• [Problem requirements] Repeat the records below exactly, line for line.

(Source material Opens)

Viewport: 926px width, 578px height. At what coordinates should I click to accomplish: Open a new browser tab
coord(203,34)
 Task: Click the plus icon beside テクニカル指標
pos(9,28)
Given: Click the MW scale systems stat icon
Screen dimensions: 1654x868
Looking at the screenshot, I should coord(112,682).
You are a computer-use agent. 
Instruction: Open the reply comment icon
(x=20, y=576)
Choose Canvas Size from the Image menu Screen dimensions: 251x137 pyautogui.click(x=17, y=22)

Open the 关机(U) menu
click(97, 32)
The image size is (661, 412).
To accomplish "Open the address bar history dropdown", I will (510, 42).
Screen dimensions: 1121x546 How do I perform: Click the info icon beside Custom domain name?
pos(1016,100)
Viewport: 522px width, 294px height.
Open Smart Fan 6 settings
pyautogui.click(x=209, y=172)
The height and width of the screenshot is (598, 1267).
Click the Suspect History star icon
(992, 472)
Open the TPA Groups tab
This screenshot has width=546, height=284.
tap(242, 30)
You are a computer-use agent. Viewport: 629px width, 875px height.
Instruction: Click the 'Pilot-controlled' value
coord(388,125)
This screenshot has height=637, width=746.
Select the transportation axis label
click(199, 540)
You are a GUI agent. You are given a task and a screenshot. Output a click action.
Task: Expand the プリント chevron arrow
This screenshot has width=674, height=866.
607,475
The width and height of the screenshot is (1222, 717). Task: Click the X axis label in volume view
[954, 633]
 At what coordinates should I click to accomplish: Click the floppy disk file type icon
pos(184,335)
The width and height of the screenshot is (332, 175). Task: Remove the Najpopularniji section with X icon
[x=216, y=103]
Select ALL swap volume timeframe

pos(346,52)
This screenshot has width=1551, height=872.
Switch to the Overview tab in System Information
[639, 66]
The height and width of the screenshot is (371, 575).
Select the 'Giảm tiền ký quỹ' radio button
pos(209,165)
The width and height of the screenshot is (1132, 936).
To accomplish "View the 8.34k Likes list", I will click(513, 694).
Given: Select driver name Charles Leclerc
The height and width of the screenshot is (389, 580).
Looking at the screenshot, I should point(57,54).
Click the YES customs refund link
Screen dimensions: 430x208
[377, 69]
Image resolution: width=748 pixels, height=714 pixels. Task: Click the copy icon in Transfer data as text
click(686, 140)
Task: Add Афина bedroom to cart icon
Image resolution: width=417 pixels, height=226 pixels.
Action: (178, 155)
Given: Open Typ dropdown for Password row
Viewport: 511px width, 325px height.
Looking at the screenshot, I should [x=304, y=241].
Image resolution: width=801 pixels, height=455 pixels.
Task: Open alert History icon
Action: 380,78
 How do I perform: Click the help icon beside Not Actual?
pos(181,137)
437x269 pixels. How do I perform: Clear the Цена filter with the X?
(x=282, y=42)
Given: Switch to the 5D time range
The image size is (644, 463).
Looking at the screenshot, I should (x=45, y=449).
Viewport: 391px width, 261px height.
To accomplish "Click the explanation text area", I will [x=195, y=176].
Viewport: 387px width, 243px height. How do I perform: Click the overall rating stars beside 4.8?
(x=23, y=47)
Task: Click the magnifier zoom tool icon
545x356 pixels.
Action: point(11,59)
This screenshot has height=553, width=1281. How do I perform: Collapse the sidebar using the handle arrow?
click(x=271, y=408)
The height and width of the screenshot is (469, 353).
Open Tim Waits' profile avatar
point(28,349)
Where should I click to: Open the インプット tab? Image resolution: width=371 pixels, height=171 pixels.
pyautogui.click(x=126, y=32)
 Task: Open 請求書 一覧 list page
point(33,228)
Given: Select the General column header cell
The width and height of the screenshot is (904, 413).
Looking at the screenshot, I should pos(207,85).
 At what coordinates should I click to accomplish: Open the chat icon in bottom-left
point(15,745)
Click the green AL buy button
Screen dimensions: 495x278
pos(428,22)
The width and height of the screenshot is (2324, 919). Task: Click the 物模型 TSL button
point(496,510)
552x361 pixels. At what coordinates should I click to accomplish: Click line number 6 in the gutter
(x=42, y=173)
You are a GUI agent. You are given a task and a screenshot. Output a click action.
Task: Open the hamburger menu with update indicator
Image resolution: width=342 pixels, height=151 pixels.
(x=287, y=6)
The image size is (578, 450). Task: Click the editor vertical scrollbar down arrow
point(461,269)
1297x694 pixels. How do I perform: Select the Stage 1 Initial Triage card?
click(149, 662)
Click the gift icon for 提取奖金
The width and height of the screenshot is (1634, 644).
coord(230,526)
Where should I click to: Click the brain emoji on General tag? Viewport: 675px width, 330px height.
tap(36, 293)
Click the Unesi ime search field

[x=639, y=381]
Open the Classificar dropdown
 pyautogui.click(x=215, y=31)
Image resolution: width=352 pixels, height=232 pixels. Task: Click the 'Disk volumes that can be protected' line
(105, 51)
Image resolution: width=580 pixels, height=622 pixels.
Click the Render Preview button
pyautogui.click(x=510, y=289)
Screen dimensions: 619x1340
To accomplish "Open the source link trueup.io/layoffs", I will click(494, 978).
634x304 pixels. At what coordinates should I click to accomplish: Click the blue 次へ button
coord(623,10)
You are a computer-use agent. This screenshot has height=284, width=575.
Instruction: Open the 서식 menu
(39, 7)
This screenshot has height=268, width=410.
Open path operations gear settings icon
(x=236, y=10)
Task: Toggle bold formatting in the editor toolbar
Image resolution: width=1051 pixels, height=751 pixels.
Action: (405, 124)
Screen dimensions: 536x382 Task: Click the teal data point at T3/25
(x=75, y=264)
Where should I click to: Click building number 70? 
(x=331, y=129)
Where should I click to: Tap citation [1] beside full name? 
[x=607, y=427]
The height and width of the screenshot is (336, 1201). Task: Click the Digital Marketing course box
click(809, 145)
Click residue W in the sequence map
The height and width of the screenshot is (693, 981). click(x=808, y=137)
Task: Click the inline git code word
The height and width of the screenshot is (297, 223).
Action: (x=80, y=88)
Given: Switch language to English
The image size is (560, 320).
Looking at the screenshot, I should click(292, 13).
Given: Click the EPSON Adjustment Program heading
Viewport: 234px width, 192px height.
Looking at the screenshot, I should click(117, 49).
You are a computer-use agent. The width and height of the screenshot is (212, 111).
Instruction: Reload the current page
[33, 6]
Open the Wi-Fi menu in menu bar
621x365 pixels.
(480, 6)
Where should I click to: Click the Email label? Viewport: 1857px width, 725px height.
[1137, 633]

(Source material Closes)

• [Solution]
Viewport: 926px width, 578px height. At what coordinates should I click to accomplish: Open a new browser tab
coord(203,34)
 Task: Click the plus icon beside テクニカル指標
pos(9,28)
Given: Click the MW scale systems stat icon
Screen dimensions: 1654x868
Looking at the screenshot, I should coord(112,682).
You are a computer-use agent. 
Instruction: Open the reply comment icon
(x=20, y=576)
Choose Canvas Size from the Image menu Screen dimensions: 251x137 pyautogui.click(x=17, y=22)

Open the 关机(U) menu
click(97, 32)
The image size is (661, 412).
To accomplish "Open the address bar history dropdown", I will (510, 42).
Screen dimensions: 1121x546 How do I perform: Click the info icon beside Custom domain name?
pos(1016,100)
Viewport: 522px width, 294px height.
Open Smart Fan 6 settings
pyautogui.click(x=209, y=172)
The height and width of the screenshot is (598, 1267).
Click the Suspect History star icon
(992, 472)
Open the TPA Groups tab
This screenshot has width=546, height=284.
tap(242, 30)
You are a computer-use agent. Viewport: 629px width, 875px height.
Instruction: Click the 'Pilot-controlled' value
coord(388,125)
This screenshot has height=637, width=746.
Select the transportation axis label
click(199, 540)
You are a GUI agent. You are given a task and a screenshot. Output a click action.
Task: Expand the プリント chevron arrow
This screenshot has width=674, height=866.
607,475
The width and height of the screenshot is (1222, 717). Task: Click the X axis label in volume view
[954, 633]
 At what coordinates should I click to accomplish: Click the floppy disk file type icon
pos(184,335)
The width and height of the screenshot is (332, 175). Task: Remove the Najpopularniji section with X icon
[x=216, y=103]
Select ALL swap volume timeframe

pos(346,52)
This screenshot has width=1551, height=872.
Switch to the Overview tab in System Information
[639, 66]
The height and width of the screenshot is (371, 575).
Select the 'Giảm tiền ký quỹ' radio button
pos(209,165)
The width and height of the screenshot is (1132, 936).
To accomplish "View the 8.34k Likes list", I will click(513, 694).
Given: Select driver name Charles Leclerc
The height and width of the screenshot is (389, 580).
Looking at the screenshot, I should point(57,54).
Click the YES customs refund link
Screen dimensions: 430x208
[377, 69]
Image resolution: width=748 pixels, height=714 pixels. Task: Click the copy icon in Transfer data as text
click(686, 140)
Task: Add Афина bedroom to cart icon
Image resolution: width=417 pixels, height=226 pixels.
Action: (178, 155)
Given: Open Typ dropdown for Password row
Viewport: 511px width, 325px height.
Looking at the screenshot, I should [x=304, y=241].
Image resolution: width=801 pixels, height=455 pixels.
Task: Open alert History icon
Action: 380,78
 How do I perform: Click the help icon beside Not Actual?
pos(181,137)
437x269 pixels. How do I perform: Clear the Цена filter with the X?
(x=282, y=42)
Given: Switch to the 5D time range
The image size is (644, 463).
Looking at the screenshot, I should (x=45, y=449).
Viewport: 391px width, 261px height.
To accomplish "Click the explanation text area", I will [x=195, y=176].
Viewport: 387px width, 243px height. How do I perform: Click the overall rating stars beside 4.8?
(x=23, y=47)
Task: Click the magnifier zoom tool icon
545x356 pixels.
Action: point(11,59)
This screenshot has height=553, width=1281. How do I perform: Collapse the sidebar using the handle arrow?
click(x=271, y=408)
The height and width of the screenshot is (469, 353).
Open Tim Waits' profile avatar
point(28,349)
Where should I click to: Open the インプット tab? Image resolution: width=371 pixels, height=171 pixels.
pyautogui.click(x=126, y=32)
 Task: Open 請求書 一覧 list page
point(33,228)
Given: Select the General column header cell
The width and height of the screenshot is (904, 413).
Looking at the screenshot, I should pos(207,85).
 At what coordinates should I click to accomplish: Open the chat icon in bottom-left
point(15,745)
Click the green AL buy button
Screen dimensions: 495x278
pos(428,22)
The width and height of the screenshot is (2324, 919). Task: Click the 物模型 TSL button
point(496,510)
552x361 pixels. At what coordinates should I click to accomplish: Click line number 6 in the gutter
(x=42, y=173)
You are a GUI agent. You are given a task and a screenshot. Output a click action.
Task: Open the hamburger menu with update indicator
Image resolution: width=342 pixels, height=151 pixels.
(x=287, y=6)
The image size is (578, 450). Task: Click the editor vertical scrollbar down arrow
point(461,269)
1297x694 pixels. How do I perform: Select the Stage 1 Initial Triage card?
click(149, 662)
Click the gift icon for 提取奖金
The width and height of the screenshot is (1634, 644).
coord(230,526)
Where should I click to: Click the brain emoji on General tag? Viewport: 675px width, 330px height.
tap(36, 293)
Click the Unesi ime search field

[x=639, y=381]
Open the Classificar dropdown
 pyautogui.click(x=215, y=31)
Image resolution: width=352 pixels, height=232 pixels. Task: Click the 'Disk volumes that can be protected' line
(105, 51)
Image resolution: width=580 pixels, height=622 pixels.
Click the Render Preview button
pyautogui.click(x=510, y=289)
Screen dimensions: 619x1340
To accomplish "Open the source link trueup.io/layoffs", I will click(494, 978).
634x304 pixels. At what coordinates should I click to accomplish: Click the blue 次へ button
coord(623,10)
You are a computer-use agent. This screenshot has height=284, width=575.
Instruction: Open the 서식 menu
(39, 7)
This screenshot has height=268, width=410.
Open path operations gear settings icon
(x=236, y=10)
Task: Toggle bold formatting in the editor toolbar
Image resolution: width=1051 pixels, height=751 pixels.
Action: (405, 124)
Screen dimensions: 536x382 Task: Click the teal data point at T3/25
(x=75, y=264)
Where should I click to: Click building number 70? 
(x=331, y=129)
Where should I click to: Tap citation [1] beside full name? 
[x=607, y=427]
The height and width of the screenshot is (336, 1201). Task: Click the Digital Marketing course box
click(809, 145)
Click residue W in the sequence map
The height and width of the screenshot is (693, 981). click(x=808, y=137)
Task: Click the inline git code word
The height and width of the screenshot is (297, 223).
Action: (x=80, y=88)
Given: Switch language to English
The image size is (560, 320).
Looking at the screenshot, I should click(292, 13).
Given: Click the EPSON Adjustment Program heading
Viewport: 234px width, 192px height.
Looking at the screenshot, I should click(117, 49).
You are a computer-use agent. The width and height of the screenshot is (212, 111).
Instruction: Reload the current page
[33, 6]
Open the Wi-Fi menu in menu bar
621x365 pixels.
(480, 6)
Where should I click to: Click the Email label? Viewport: 1857px width, 725px height.
[1137, 633]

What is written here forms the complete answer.